Selected text:
Dr. Jason H. Byrd, Ph.D., D-ABFE
Dr. Byrd is a board certified forensic entomologist and diplomate of the American Board of Forensic Entomology. At the University of Florida, he instructs courses in forensic science at the University of Florida’s nationally recognized Hume Honors College. He served for over a decade as a faculty member of the Virginia Institute of Forensic Science and Medicine.
Outside of academics, Dr. Byrd serves within the National Disaster Medical System, Disaster Mortuary Operational Response Team, Region IV. He also serves as the logistics chief for the Florida Emergency Mortuary Operations Response System.
Dr. Byrd has combined his formal academic training in Entomology and Forensic Science to serve as a consultant and educator in both criminal and civil legal investigations throughout the United States and internationally. He specializes in the education of law enforcement officials, medical examiners, coroners, attorneys, and other death investigators on the use and applicability of arthropods in legal investigations.
ASPCA Forensic Analyst
Amanda Fitch responds to scenes of animal cruelty, provides educational presentations on crime scene processing and conducts research. She earned a Bachelor’s degree in Anthropology from the University of Florida and a Master’s degree in Forensic Science from the University of Central Oklahoma.
After completing her B.A., she worked as an archaeologist on a variety of prehistoric and historic sites, as well as historic cemeteries. After completing her Master’s, she served as a medicolegal death investigator for the Office of the Chief Medical Examiner in Oklahoma City, where she was trained to investigate various causes and manners of death, and was given the opportunity to pursue her interest in forensic anthropology.
Fitch has also worked at the Florida District 7 and 24 Office of the Medical Examiner, and then went to the Florida Department of Law Enforcement as a latent print and crime scene technician. While employed at FDLE, she processed and photographed latent print evidence as well as processed crime scenes. Amanda continued her training with the Seminole County Sheriff’s Office as a latent print analyst and performed comparisons between known and unknown prints to make identifications.
ASPCA Forensics Graduate Assistant
Lerah Sutton is currently a Master's student in forensic science at the University of Florida and the Graduate Assistant to the William R. Maples Center for Forensic Medicine as part of the University of Florida-ASPCA Veterinary Forensic Sciences Program. In this position, she has responded to several animal crime scenes with the ASPCA in addition to her research projects.
Sutton earned a Bachelor's degree with highest honors in Anthropology from the University of Florida. Earlier in her career she worked at the Florida District 7 & 24 Office of the Medical Examiner, where she provided administrative support as well as assisted in the morgue. After completing her Master’s degree, she plans to pursue a Ph.D. in forensic anthropology.

Data for review:
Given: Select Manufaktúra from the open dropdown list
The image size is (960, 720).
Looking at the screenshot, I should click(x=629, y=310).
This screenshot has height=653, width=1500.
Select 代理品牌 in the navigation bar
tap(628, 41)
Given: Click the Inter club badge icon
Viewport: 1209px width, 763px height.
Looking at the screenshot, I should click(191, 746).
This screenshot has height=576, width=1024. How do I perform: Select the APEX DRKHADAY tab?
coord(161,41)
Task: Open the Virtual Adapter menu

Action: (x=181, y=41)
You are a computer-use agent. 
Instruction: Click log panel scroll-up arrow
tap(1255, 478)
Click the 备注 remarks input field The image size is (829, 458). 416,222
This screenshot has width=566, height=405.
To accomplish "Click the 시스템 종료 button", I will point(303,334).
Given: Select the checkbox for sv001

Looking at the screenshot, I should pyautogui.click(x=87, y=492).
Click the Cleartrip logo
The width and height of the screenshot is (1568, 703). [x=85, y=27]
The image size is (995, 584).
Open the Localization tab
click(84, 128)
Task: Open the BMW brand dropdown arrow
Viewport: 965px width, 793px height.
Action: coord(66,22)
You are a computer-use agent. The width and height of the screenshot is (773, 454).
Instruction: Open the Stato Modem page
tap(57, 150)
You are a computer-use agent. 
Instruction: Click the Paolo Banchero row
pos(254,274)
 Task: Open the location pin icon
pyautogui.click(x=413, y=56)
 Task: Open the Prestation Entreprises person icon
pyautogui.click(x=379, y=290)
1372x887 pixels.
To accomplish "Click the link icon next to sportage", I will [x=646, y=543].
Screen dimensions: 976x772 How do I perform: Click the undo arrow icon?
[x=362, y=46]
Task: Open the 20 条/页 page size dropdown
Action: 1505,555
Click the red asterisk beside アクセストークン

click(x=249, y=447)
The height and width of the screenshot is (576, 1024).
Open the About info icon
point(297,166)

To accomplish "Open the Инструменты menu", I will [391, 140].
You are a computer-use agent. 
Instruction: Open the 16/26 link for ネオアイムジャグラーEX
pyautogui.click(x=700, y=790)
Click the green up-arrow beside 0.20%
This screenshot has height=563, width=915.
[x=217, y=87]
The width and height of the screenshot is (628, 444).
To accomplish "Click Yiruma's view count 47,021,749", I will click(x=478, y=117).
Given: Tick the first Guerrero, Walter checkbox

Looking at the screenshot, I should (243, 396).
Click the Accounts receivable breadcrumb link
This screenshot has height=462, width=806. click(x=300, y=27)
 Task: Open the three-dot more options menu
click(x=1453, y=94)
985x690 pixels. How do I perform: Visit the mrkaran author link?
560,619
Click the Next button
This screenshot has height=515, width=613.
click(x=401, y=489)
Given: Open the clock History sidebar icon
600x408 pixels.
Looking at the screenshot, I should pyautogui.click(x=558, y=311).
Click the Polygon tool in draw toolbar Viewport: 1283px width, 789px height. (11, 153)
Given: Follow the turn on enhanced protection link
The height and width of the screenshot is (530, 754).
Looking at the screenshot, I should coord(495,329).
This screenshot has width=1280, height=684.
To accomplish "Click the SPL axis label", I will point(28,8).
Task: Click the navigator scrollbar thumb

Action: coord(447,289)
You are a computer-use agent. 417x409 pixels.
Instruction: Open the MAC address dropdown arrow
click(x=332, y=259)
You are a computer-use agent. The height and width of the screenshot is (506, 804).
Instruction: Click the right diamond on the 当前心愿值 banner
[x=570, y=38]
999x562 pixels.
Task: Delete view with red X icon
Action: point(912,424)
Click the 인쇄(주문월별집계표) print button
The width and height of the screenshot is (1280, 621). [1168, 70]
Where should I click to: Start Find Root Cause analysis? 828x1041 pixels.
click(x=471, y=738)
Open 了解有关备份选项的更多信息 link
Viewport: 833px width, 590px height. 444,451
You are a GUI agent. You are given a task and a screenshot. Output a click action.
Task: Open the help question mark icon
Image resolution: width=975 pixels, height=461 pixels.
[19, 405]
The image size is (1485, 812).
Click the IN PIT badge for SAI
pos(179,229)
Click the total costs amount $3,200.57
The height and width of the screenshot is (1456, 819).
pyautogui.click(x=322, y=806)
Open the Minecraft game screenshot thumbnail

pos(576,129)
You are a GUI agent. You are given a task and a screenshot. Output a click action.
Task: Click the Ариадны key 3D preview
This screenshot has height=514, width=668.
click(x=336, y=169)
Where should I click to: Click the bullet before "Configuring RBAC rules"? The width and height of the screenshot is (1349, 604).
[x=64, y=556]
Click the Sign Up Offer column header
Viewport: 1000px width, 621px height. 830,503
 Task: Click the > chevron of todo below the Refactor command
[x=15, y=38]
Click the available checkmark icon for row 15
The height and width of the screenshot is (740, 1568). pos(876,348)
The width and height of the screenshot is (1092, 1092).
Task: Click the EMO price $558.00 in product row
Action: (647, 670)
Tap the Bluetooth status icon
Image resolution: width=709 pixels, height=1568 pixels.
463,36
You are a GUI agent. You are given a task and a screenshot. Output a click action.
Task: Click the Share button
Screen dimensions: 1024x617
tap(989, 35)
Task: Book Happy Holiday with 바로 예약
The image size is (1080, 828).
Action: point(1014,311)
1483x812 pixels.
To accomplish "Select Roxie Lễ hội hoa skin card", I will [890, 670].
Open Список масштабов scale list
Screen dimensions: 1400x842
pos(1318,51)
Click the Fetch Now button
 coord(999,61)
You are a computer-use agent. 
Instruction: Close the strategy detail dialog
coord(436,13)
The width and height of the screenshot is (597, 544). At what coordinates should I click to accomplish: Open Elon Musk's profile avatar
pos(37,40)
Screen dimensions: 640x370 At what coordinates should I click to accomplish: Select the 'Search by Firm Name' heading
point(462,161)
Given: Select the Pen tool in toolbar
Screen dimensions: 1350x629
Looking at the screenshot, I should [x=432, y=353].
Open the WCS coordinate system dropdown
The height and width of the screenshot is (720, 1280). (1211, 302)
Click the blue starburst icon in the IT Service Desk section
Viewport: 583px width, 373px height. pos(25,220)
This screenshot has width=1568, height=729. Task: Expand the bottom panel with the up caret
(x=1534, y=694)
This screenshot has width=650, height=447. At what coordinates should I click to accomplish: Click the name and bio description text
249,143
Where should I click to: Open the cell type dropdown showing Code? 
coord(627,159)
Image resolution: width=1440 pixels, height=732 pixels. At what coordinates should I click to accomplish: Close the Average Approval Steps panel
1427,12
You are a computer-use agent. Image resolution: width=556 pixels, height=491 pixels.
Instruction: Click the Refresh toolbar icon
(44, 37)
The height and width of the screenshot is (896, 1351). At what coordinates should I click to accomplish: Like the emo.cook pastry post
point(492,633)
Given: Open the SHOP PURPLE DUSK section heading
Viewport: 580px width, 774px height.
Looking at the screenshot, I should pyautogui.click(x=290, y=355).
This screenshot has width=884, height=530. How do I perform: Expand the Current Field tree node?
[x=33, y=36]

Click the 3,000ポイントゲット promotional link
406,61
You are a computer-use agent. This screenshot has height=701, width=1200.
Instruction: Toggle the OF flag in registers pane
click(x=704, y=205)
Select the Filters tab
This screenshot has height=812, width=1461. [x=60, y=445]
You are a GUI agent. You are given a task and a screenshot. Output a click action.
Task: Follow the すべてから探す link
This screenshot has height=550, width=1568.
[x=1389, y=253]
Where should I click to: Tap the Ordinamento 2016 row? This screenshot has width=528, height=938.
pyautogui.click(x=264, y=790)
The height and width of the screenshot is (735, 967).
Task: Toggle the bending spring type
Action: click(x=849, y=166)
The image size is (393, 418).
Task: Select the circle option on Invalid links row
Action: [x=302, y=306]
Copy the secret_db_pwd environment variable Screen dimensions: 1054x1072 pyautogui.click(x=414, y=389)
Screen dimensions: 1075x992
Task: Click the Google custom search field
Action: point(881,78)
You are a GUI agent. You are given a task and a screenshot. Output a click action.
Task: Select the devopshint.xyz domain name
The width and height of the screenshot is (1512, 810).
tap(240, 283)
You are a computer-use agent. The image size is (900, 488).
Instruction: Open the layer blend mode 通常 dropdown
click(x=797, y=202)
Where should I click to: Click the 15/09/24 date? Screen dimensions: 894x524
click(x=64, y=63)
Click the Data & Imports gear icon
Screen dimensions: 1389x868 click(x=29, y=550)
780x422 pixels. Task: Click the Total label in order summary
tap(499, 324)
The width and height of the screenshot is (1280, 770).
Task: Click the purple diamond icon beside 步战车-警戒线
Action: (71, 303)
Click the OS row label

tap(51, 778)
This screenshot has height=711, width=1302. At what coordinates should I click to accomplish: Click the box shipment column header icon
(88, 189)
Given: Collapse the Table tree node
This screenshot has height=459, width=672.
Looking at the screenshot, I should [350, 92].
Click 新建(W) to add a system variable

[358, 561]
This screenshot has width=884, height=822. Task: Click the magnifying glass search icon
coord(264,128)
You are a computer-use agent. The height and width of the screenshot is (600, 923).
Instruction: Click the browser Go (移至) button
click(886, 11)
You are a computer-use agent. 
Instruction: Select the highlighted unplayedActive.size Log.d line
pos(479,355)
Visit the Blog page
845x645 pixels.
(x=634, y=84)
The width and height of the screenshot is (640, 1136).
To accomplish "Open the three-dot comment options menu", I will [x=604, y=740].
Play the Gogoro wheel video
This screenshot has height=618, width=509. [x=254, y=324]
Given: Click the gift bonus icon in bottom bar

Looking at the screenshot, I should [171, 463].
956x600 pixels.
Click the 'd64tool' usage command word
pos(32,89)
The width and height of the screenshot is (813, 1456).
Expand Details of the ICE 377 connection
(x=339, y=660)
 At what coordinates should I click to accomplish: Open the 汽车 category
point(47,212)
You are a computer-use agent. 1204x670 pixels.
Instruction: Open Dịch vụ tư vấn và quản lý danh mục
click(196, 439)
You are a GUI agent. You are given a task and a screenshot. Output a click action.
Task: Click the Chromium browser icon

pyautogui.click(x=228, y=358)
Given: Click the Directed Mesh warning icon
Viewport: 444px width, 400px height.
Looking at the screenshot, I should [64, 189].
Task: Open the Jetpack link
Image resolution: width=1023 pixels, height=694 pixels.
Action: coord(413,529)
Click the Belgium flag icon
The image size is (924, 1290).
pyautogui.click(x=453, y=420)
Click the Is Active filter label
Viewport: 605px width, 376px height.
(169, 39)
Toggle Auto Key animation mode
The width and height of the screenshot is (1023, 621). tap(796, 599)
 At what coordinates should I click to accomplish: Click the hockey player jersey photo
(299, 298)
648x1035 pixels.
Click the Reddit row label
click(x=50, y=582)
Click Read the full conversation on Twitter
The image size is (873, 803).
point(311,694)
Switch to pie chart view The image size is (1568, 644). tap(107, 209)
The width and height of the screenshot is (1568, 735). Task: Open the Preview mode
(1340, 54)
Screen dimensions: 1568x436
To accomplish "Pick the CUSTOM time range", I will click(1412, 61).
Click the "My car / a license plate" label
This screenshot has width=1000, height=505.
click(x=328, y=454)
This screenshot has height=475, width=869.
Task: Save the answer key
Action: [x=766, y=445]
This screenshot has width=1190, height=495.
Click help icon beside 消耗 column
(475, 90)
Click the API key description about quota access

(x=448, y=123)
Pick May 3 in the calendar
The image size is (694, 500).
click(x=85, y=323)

Tasks to perform:
**a.** In the staff profiles, begin at the words "Dr. Byrd has" and stop after "in legal investigations.". Rewrite that span, substituting "insects" for "arthropods".
**b.** Please answer these questions from the staff profiles:
(i) What role does Dr. Byrd hold in the Florida Emergency Mortuary Operations Response System?
(ii) From which university did Amanda Fitch earn her Master's degree in Forensic Science?
(iii) What does Lerah Sutton plan to pursue after completing her Master's degree?
You won't need the lines to do this.

Answer list:
**a.**
Dr. Byrd has combined his formal academic training in Entomology and Forensic Science to serve as a consultant and educator in both criminal and civil legal investigations throughout the United States and internationally. He specializes in the education of law enforcement officials, medical examiners, coroners, attorneys, and other death investigators on the use and applicability of insects in legal investigations.

**b.**
(i) Logistics chief
(ii) The University of Central Oklahoma
(iii) A Ph.D. in forensic anthropology